Your objective
Please return all of the records verbatim, with the pictures omitted.

Stored records:
========================

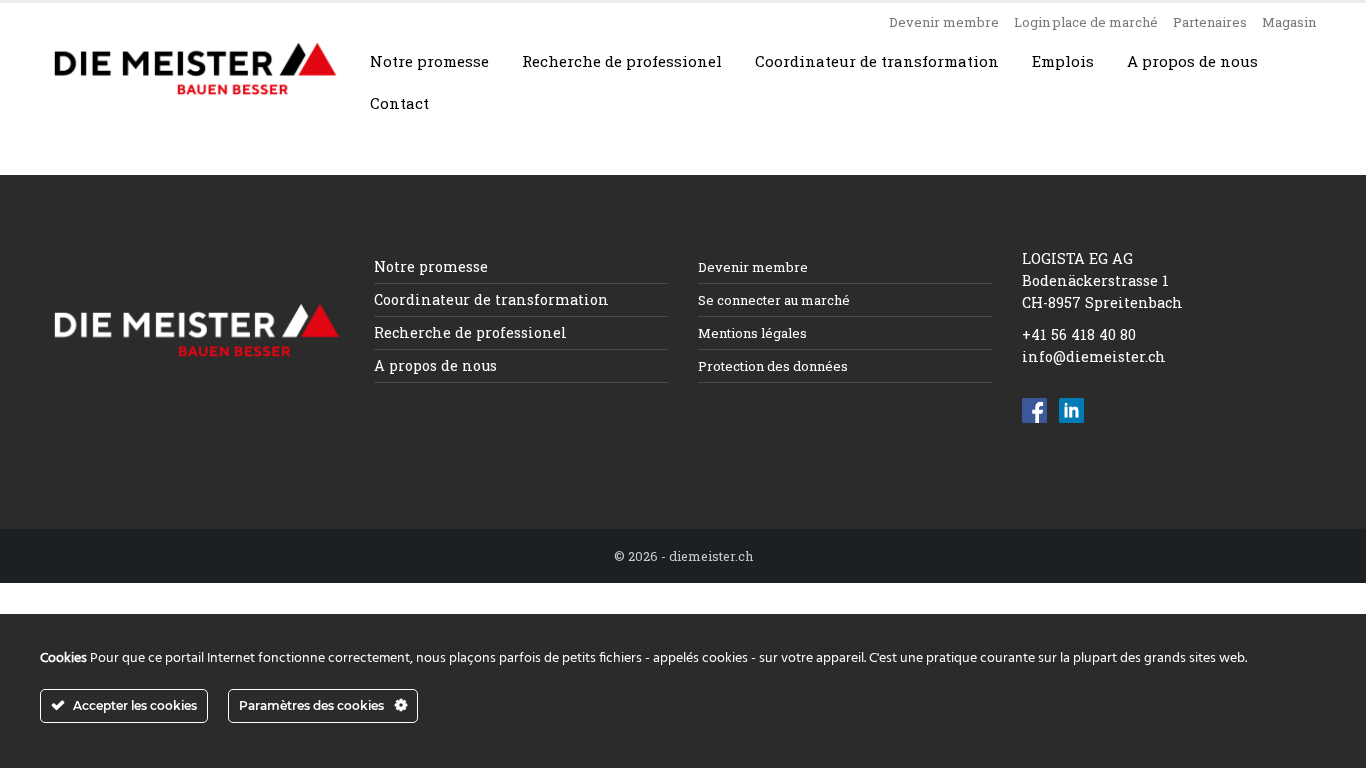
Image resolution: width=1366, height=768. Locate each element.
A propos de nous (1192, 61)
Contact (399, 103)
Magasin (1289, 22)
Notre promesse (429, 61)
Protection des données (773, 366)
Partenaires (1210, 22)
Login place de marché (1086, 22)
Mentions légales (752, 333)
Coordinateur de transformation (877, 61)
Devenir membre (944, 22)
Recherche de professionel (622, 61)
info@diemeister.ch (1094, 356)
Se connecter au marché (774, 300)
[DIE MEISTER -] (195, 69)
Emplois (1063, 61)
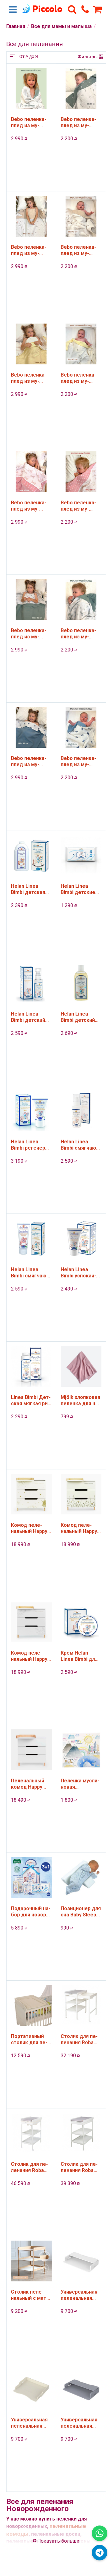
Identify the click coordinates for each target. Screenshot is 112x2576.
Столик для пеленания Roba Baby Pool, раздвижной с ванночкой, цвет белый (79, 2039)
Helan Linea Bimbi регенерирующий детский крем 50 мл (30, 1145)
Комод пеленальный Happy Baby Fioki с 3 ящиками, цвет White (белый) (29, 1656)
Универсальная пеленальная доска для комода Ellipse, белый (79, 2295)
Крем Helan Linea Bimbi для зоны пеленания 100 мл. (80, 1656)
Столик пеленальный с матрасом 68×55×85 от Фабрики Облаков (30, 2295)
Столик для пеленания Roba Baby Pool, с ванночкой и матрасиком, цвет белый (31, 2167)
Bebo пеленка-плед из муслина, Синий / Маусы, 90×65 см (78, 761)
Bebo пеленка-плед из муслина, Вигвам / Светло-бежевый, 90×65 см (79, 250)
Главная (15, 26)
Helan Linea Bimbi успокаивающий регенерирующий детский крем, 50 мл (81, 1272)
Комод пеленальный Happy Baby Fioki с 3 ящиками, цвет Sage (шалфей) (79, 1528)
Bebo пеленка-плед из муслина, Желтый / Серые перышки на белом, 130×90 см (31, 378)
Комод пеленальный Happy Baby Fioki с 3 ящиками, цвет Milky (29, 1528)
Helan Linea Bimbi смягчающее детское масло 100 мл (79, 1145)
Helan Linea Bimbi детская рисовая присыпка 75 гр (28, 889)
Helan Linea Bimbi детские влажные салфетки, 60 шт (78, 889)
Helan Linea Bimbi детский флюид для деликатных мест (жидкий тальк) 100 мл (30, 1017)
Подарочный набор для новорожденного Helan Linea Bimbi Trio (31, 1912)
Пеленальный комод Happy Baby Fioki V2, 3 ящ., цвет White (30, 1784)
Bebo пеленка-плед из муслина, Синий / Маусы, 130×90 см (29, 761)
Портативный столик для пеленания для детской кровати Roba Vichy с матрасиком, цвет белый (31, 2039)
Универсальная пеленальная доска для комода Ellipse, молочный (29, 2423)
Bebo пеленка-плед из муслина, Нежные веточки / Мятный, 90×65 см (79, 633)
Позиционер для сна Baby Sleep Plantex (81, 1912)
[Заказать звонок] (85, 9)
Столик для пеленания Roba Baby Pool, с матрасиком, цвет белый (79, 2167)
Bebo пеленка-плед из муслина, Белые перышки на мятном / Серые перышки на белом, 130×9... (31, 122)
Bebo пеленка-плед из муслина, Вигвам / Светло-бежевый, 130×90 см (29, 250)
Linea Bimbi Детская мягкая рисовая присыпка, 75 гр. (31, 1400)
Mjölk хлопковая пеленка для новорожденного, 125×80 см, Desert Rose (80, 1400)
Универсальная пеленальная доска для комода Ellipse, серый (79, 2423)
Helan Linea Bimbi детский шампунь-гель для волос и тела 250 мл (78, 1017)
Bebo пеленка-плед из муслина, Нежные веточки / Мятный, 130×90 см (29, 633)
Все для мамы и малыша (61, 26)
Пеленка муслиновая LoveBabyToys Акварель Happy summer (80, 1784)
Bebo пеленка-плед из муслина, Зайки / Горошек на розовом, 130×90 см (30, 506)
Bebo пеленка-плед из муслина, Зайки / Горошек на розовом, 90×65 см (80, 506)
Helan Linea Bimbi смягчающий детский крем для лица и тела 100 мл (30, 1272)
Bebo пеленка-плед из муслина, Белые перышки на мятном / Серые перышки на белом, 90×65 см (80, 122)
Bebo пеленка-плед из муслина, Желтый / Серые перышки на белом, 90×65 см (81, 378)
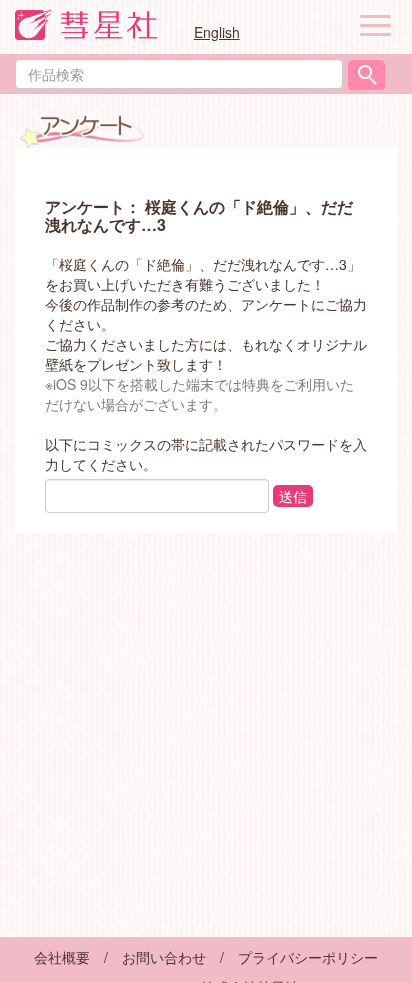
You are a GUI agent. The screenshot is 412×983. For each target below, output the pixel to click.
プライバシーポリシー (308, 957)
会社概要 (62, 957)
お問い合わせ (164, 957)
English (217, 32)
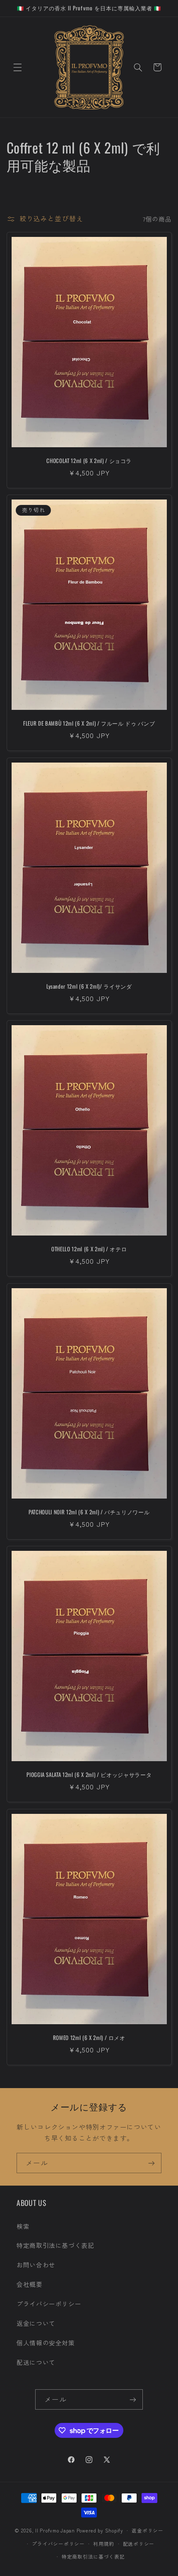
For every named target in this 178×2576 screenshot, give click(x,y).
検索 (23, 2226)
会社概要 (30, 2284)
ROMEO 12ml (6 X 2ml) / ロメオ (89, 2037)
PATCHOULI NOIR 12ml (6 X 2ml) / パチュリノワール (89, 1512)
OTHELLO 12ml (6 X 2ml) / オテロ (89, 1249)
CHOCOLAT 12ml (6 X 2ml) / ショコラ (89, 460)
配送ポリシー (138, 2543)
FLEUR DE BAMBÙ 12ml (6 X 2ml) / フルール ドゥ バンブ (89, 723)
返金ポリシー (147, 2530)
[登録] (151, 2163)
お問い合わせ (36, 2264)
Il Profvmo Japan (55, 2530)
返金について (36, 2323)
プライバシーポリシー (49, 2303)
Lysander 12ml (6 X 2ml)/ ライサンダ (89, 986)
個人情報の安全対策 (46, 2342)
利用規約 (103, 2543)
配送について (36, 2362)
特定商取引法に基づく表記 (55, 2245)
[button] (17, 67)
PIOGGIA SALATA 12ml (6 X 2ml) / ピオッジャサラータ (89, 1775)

========================

Response
Image resolution: width=1366, height=768. Locate each element.
A propos de nous (1192, 61)
Contact (399, 103)
Magasin (1289, 22)
Notre promesse (429, 61)
Protection des données (773, 366)
Partenaires (1210, 22)
Login place de marché (1086, 22)
Mentions légales (752, 333)
Coordinateur de transformation (877, 61)
Devenir membre (944, 22)
Recherche de professionel (622, 61)
info@diemeister.ch (1094, 356)
Se connecter au marché (774, 300)
[DIE MEISTER -] (195, 69)
Emplois (1063, 61)
Identify the click coordinates for each target. Screenshot is 112x2576.
Столик для пеленания Roba Baby Pool, раздвижной с ванночкой, цвет белый (79, 2039)
Helan Linea Bimbi регенерирующий детский крем 50 мл (30, 1145)
Комод пеленальный Happy Baby Fioki с 3 ящиками, цвет White (белый) (29, 1656)
Универсальная пеленальная доска для комода Ellipse, белый (79, 2295)
Крем Helan Linea Bimbi для зоны пеленания 100 мл. (80, 1656)
Столик пеленальный с матрасом 68×55×85 от Фабрики Облаков (30, 2295)
Столик для пеленания Roba Baby Pool, с ванночкой и матрасиком, цвет белый (31, 2167)
Bebo пеленка-плед из муслина, Синий / Маусы, 90×65 см (78, 761)
Bebo пеленка-плед из муслина, Вигвам / Светло-бежевый, 90×65 см (79, 250)
Главная (15, 26)
Helan Linea Bimbi успокаивающий регенерирующий детский крем, 50 мл (81, 1272)
Комод пеленальный Happy Baby Fioki с 3 ящиками, цвет Sage (шалфей) (79, 1528)
Bebo пеленка-плед из муслина, Желтый / Серые перышки на белом, 130×90 см (31, 378)
Комод пеленальный Happy Baby Fioki с 3 ящиками, цвет Milky (29, 1528)
Helan Linea Bimbi смягчающее детское масло 100 мл (79, 1145)
Helan Linea Bimbi детская рисовая присыпка 75 гр (28, 889)
Helan Linea Bimbi детские влажные салфетки, 60 шт (78, 889)
Helan Linea Bimbi детский флюид для деликатных мест (жидкий тальк) 100 мл (30, 1017)
Подарочный набор для новорожденного Helan Linea Bimbi Trio (31, 1912)
Пеленальный комод Happy Baby Fioki V2, 3 ящ., цвет White (30, 1784)
Bebo пеленка-плед из муслина, Синий / Маусы, 130×90 см (29, 761)
Портативный столик для пеленания для детской кровати Roba Vichy с матрасиком, цвет белый (31, 2039)
Универсальная пеленальная доска для комода Ellipse, молочный (29, 2423)
Bebo пеленка-плед из муслина, Нежные веточки / Мятный, 90×65 см (79, 633)
Позиционер для сна Baby Sleep Plantex (81, 1912)
[Заказать звонок] (85, 9)
Столик для пеленания Roba Baby Pool, с матрасиком, цвет белый (79, 2167)
Bebo пеленка-плед из муслина, Белые перышки на мятном / Серые перышки на белом, 130×9... (31, 122)
Bebo пеленка-плед из муслина, Вигвам / Светло-бежевый, 130×90 см (29, 250)
Linea Bimbi Детская мягкая рисовая присыпка, 75 гр. (31, 1400)
Mjölk хлопковая пеленка для новорожденного, 125×80 см, Desert Rose (80, 1400)
Универсальная пеленальная доска для комода Ellipse, серый (79, 2423)
Helan Linea Bimbi детский шампунь-гель для волос и тела 250 мл (78, 1017)
Bebo пеленка-плед из муслина, Нежные веточки / Мятный, 130×90 см (29, 633)
Все для мамы и малыша (61, 26)
Пеленка муслиновая LoveBabyToys Акварель Happy summer (80, 1784)
Bebo пеленка-плед из муслина, Зайки / Горошек на розовом, 130×90 см (30, 506)
Bebo пеленка-плед из муслина, Зайки / Горошек на розовом, 90×65 см (80, 506)
Helan Linea Bimbi смягчающий детский крем для лица и тела 100 мл (30, 1272)
Bebo пеленка-плед из муслина, Белые перышки на мятном / Серые перышки на белом, 90×65 см (80, 122)
Bebo пеленка-плед из муслина, Желтый / Серые перышки на белом, 90×65 см (81, 378)
You are a GUI agent. The screenshot is 412×983. For each target below, output the pixel to click.
プライバシーポリシー (308, 957)
会社概要 (62, 957)
お問い合わせ (164, 957)
English (217, 32)
For every named target in this 178×2576 screenshot, give click(x,y).
検索 (23, 2226)
会社概要 (30, 2284)
ROMEO 12ml (6 X 2ml) / ロメオ (89, 2037)
PATCHOULI NOIR 12ml (6 X 2ml) / パチュリノワール (89, 1512)
OTHELLO 12ml (6 X 2ml) / オテロ (89, 1249)
CHOCOLAT 12ml (6 X 2ml) / ショコラ (89, 460)
配送ポリシー (138, 2543)
FLEUR DE BAMBÙ 12ml (6 X 2ml) / フルール ドゥ バンブ (89, 723)
返金ポリシー (147, 2530)
[登録] (151, 2163)
お問い合わせ (36, 2264)
Il Profvmo Japan (55, 2530)
返金について (36, 2323)
プライバシーポリシー (49, 2303)
Lysander 12ml (6 X 2ml)/ ライサンダ (89, 986)
個人情報の安全対策 (46, 2342)
利用規約 (103, 2543)
配送について (36, 2362)
特定商取引法に基づく表記 (55, 2245)
[button] (17, 67)
PIOGGIA SALATA 12ml (6 X 2ml) / ピオッジャサラータ (89, 1775)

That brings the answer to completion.